How to complete this task. The data beneath this task is to be duplicated exactly, in its entirety.
::: Records supplied :::
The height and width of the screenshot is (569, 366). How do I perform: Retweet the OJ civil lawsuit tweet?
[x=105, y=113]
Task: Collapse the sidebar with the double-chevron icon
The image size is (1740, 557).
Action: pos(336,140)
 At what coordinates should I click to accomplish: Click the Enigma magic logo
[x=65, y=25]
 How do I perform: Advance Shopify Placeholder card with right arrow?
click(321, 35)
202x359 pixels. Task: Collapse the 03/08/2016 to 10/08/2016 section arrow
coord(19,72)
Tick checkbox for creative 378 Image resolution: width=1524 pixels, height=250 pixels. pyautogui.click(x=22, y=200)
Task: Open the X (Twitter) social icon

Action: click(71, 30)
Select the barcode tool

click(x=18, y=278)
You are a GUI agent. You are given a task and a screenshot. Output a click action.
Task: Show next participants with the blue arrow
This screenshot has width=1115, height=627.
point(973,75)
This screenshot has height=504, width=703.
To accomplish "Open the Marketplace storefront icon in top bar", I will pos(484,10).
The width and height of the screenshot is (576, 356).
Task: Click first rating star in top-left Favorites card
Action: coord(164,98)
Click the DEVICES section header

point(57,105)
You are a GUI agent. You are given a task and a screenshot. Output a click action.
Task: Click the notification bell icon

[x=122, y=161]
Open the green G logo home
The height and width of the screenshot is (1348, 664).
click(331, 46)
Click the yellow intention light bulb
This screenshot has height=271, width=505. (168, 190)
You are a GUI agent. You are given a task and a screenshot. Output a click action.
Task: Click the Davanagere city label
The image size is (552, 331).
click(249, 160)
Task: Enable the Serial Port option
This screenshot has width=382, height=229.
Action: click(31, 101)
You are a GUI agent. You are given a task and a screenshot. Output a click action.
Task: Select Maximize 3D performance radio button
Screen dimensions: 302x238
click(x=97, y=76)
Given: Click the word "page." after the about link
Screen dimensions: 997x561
:::
Exercise output.
The height and width of the screenshot is (569, 366). How do I perform: Retweet the OJ civil lawsuit tweet?
[x=105, y=113]
Task: Collapse the sidebar with the double-chevron icon
The image size is (1740, 557).
Action: pos(336,140)
 At what coordinates should I click to accomplish: Click the Enigma magic logo
[x=65, y=25]
 How do I perform: Advance Shopify Placeholder card with right arrow?
click(321, 35)
202x359 pixels. Task: Collapse the 03/08/2016 to 10/08/2016 section arrow
coord(19,72)
Tick checkbox for creative 378 Image resolution: width=1524 pixels, height=250 pixels. pyautogui.click(x=22, y=200)
Task: Open the X (Twitter) social icon

Action: click(71, 30)
Select the barcode tool

click(x=18, y=278)
You are a GUI agent. You are given a task and a screenshot. Output a click action.
Task: Show next participants with the blue arrow
This screenshot has width=1115, height=627.
point(973,75)
This screenshot has height=504, width=703.
To accomplish "Open the Marketplace storefront icon in top bar", I will pos(484,10).
The width and height of the screenshot is (576, 356).
Task: Click first rating star in top-left Favorites card
Action: coord(164,98)
Click the DEVICES section header

point(57,105)
You are a GUI agent. You are given a task and a screenshot. Output a click action.
Task: Click the notification bell icon

[x=122, y=161]
Open the green G logo home
The height and width of the screenshot is (1348, 664).
click(331, 46)
Click the yellow intention light bulb
This screenshot has height=271, width=505. (168, 190)
You are a GUI agent. You are given a task and a screenshot. Output a click action.
Task: Click the Davanagere city label
The image size is (552, 331).
click(249, 160)
Task: Enable the Serial Port option
This screenshot has width=382, height=229.
Action: click(31, 101)
You are a GUI agent. You are given a task and a screenshot. Output a click action.
Task: Select Maximize 3D performance radio button
Screen dimensions: 302x238
click(x=97, y=76)
Given: Click the word "page." after the about link
Screen dimensions: 997x561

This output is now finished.